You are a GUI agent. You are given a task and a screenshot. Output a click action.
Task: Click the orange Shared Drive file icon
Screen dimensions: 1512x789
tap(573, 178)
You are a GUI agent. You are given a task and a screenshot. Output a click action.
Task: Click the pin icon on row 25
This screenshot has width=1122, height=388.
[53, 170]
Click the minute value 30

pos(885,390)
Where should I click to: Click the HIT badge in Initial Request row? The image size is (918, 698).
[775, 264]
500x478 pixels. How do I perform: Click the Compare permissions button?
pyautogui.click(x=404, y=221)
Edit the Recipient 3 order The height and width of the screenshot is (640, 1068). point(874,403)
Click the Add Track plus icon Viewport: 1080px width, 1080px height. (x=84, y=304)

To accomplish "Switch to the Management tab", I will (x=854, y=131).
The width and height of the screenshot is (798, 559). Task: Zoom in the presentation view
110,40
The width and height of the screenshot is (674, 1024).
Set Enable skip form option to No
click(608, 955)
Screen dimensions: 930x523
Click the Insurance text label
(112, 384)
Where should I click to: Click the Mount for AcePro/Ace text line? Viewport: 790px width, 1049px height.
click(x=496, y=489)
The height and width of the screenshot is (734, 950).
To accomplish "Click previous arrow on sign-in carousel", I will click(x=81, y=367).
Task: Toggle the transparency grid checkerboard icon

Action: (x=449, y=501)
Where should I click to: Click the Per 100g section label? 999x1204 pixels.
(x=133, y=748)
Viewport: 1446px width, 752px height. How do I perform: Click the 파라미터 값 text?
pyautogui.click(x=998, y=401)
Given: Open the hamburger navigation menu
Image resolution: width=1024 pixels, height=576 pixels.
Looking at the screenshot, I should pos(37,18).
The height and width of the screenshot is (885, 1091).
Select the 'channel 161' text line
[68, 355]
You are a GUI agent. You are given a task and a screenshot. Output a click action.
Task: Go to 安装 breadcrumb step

━━━━

Set down all the entries again, word for word.

**WRITTEN SOLUTION**
You are a GUI agent. You are given a task and a screenshot. Output a click action.
Task: Click the orange Shared Drive file icon
Screen dimensions: 1512x789
tap(573, 178)
You are a GUI agent. You are given a task and a screenshot. Output a click action.
Task: Click the pin icon on row 25
This screenshot has width=1122, height=388.
[53, 170]
Click the minute value 30

pos(885,390)
Where should I click to: Click the HIT badge in Initial Request row? The image size is (918, 698).
[775, 264]
500x478 pixels. How do I perform: Click the Compare permissions button?
pyautogui.click(x=404, y=221)
Edit the Recipient 3 order The height and width of the screenshot is (640, 1068). point(874,403)
Click the Add Track plus icon Viewport: 1080px width, 1080px height. (x=84, y=304)

To accomplish "Switch to the Management tab", I will (x=854, y=131).
The width and height of the screenshot is (798, 559). Task: Zoom in the presentation view
110,40
The width and height of the screenshot is (674, 1024).
Set Enable skip form option to No
click(608, 955)
Screen dimensions: 930x523
Click the Insurance text label
(112, 384)
Where should I click to: Click the Mount for AcePro/Ace text line? Viewport: 790px width, 1049px height.
click(x=496, y=489)
The height and width of the screenshot is (734, 950).
To accomplish "Click previous arrow on sign-in carousel", I will click(x=81, y=367).
Task: Toggle the transparency grid checkerboard icon

Action: (x=449, y=501)
Where should I click to: Click the Per 100g section label? 999x1204 pixels.
(x=133, y=748)
Viewport: 1446px width, 752px height. How do I perform: Click the 파라미터 값 text?
pyautogui.click(x=998, y=401)
Given: Open the hamburger navigation menu
Image resolution: width=1024 pixels, height=576 pixels.
Looking at the screenshot, I should pos(37,18).
The height and width of the screenshot is (885, 1091).
Select the 'channel 161' text line
[68, 355]
You are a GUI agent. You are given a task and a screenshot. Output a click action.
Task: Go to 安装 breadcrumb step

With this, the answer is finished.